“While I said that mixed races seem to be more comfortable down here, there are some things that are worse,” says Joe Miller, a Kansas City and Pitch refugee who now teaches college English in Columbus, Georgia. “While the black population here is a majority, there are only three black City Council members out of 10. I don’t know how you can have a majority of the population but only three on the City Council.
“And the schools down here are really messed up. It’s very segregated. Where in Kansas City you have Troost, here you have Macon Road. And down here the street names change from the white areas to the black areas, so the white areas don’t have to have the same names as the black areas. So the (racial) legacy’s here too.”
Miller’s take on KC’s curfew controversy:
“Kansas City isn’t innocent in this story,” he says. “I don’t think the curfew is going to solve the problem and I don’t think it’s a racist issue, but the problems are based on racist issues. All of these (problems) are just symptoms. The curfew law is just a symptom of Kansas City’s deep, historic racism. And it’s because there’s no where else for black kids to go.”

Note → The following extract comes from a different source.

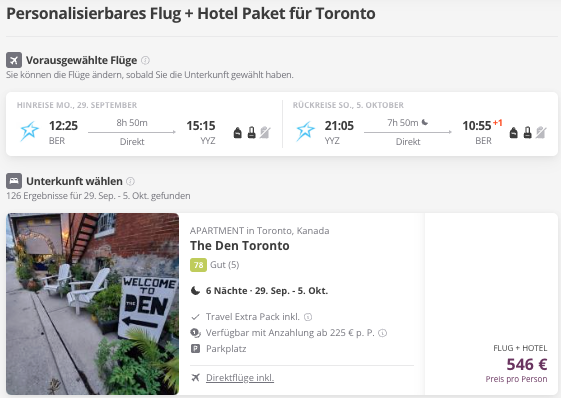Click the return flight airline star logo
The height and width of the screenshot is (398, 561).
(x=306, y=131)
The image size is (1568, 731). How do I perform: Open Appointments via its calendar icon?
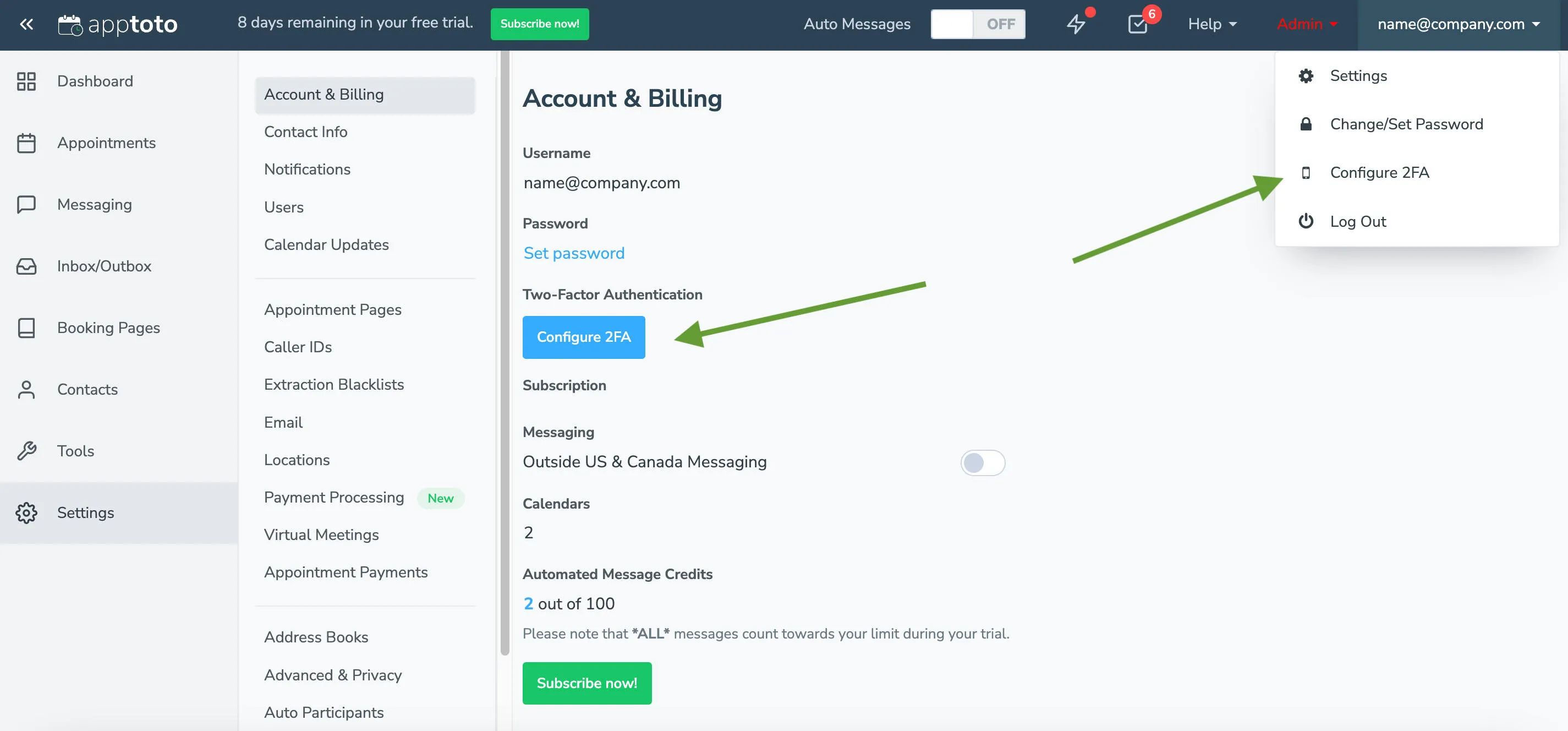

“Yeah, actually it’s interesting,” Miller says. “There’s an area in North Columbus, which is white suburban and there’s lots of kids of all colors hanging out there. But folks here seem to get along better. So that’s one area where they’re doing better here.
“Here people just don’t have a problem with blacks being part of the day to day culture, but clearly they have a problem with them having any power.”
Back to Kansas City’s kid troubles…
“I feel for Kansas City, Kansas City’s in a tough spot just like any other city,” Miller says. “But there’s a real violence issue in Kansas City – black on black crime – and it’s true that violence erupts when there are large gatherings of people. It’s here too, but it’s different.”
“I guess my opinion of the curfew on a policy level would be I would hope that they would address having a place for kids to gather late at night,” Miller says. “But I don’t know about a curfew, that sounds Draconian. I think the curfew and security issues could cause problems if there’s no place else to go.”
To that end, Kansas City has put in place a summer kids program.
The $64 million question being, What about the other nine months if the new curfew passes?